Given text:
Studio album by Joshua Kadison
- Released: October 10, 1995
- Studio: O'Henry (Burbank, California); Capitol (Hollywood, California);
- Length: 54:45
- Label: EMI
- Producer: Joshua Kadison

Joshua Kadison chronology
| Painted Desert Serenade (1993) | Delilah Blue (1995) | Saturday Night In Storyville (1998) |

Singles from Delilah Blue
- "Take It on Faith" Released: October 17, 1995; "Delilah Blue" Released: 1996;

= Delilah Blue =

Delilah Blue is the second full-length studio album from pianist/singer-songwriter Joshua Kadison. Released on October 10, 1995, it featured a change of tack. Whereas the previous album had featured shorter songs, this disc presents a jazzier version of Kadison's music, with much longer tracks (with the title track clocking in at almost ten minutes). He again wrote all the songs himself (with the exception of the first track, which is public domain), but this time featured in the production credits as well.

==Track listing==
All songs written by Joshua Kadison, except where noted.
1. "Listen to the Lambs" (traditional, arr. Joshua Kadison) - 1:40
2. "The Gospel According to My Ol' Man" - 5:30
3. "Delilah Blue" - 9:45
4. "Waiting in Green Velvet" - 4:55
5. "Jus' Like Brigitte Bardot" - 7:53
6. "Song on Neffertiti's Radio (My Love)" - 4:05
7. "Amsterdam" - 4:56
8. "Rosie and Pauly" - 4:36
9. "Take It on Faith" - 4:07
10. "The Pearl" - 7:00

== Personnel ==
- Joshua Kadison – vocals, acoustic piano, vocal arrangements
- Mike Finnigan – Hammond B3 organ
- Joe Hardy – acoustic guitar
- Jack Holder – electric guitar
- Dean Parks – acoustic guitar, electric guitar
- Leland Sklar – bass
- Michael Baird – drums
- Lenny Castro – percussion
- Luis Conte – percussion
- David Boruff – saxophone (6)
- David Campbell – string arrangements and conductor (2, 7)
- Paul Buckmaster – string arrangements and conductor (3)
- Suzie Katayama – string contractor (2, 3, 7)
- Alexandra Brown – backing vocals (1, 2, 4, 8)
- Jacquelyn Gouche-Farris – backing vocals (1, 2, 4, 8)
- Alfie Silas – backing vocals (1, 2, 4, 8)
- Myrna Smith – backing vocals (1, 2, 4, 8)
- Carmen Twillie – backing vocals (1, 2, 4, 8)
- Edna Wright – backing vocals (1, 2, 4, 8)
- Bridgette Bryant – vocal arrangements (1, 2, 4, 5, 8), backing vocals (5),
- Lynn Fiddmont – vocal arrangements (1, 2, 4, 5, 8), backing vocals (5)

What is expected: From the Delilah Blue text above, list every person credited with backing vocals.

Excerpted data:
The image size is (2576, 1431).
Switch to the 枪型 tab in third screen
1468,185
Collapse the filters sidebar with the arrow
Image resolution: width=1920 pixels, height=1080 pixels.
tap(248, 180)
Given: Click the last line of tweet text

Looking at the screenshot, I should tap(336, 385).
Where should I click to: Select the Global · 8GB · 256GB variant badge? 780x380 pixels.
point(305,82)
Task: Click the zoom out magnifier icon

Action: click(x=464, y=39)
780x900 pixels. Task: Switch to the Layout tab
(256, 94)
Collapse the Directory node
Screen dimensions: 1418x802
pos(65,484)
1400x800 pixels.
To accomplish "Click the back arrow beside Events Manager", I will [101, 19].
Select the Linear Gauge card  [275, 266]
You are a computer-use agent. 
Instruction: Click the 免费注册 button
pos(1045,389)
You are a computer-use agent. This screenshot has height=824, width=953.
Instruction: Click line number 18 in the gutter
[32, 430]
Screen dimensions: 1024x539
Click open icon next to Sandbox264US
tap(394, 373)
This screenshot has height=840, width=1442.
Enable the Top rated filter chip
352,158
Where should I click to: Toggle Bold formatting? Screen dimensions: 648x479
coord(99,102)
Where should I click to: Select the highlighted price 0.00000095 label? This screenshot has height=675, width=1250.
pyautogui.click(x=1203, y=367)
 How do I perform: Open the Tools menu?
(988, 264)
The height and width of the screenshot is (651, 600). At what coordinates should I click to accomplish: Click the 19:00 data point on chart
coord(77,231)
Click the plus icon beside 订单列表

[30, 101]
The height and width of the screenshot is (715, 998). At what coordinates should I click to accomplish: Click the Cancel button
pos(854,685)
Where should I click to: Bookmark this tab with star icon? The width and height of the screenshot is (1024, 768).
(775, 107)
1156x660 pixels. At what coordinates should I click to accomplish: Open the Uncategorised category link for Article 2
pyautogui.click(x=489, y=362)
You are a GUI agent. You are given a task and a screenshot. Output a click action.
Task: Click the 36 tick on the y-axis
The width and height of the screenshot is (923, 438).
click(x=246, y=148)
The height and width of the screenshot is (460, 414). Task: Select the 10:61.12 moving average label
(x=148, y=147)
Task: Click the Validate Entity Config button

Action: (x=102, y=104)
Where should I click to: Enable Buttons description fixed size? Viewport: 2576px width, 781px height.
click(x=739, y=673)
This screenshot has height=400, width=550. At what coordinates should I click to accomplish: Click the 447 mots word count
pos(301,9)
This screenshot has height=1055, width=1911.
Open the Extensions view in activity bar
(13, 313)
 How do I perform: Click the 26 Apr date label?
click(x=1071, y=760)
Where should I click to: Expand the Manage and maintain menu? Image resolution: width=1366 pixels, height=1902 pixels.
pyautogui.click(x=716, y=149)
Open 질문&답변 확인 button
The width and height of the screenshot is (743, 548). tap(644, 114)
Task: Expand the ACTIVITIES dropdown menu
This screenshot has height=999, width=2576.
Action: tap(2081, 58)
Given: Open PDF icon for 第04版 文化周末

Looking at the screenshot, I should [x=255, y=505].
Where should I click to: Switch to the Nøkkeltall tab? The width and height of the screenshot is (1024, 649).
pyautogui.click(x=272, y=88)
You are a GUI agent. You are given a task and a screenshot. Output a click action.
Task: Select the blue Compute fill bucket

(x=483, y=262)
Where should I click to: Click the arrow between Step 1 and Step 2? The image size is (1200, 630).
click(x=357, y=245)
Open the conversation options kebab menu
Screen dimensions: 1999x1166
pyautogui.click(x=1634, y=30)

Solution to this problem:
Alexandra Brown
Jacquelyn Gouche-Farris
Alfie Silas
Myrna Smith
Carmen Twillie
Edna Wright
Bridgette Bryant
Lynn Fiddmont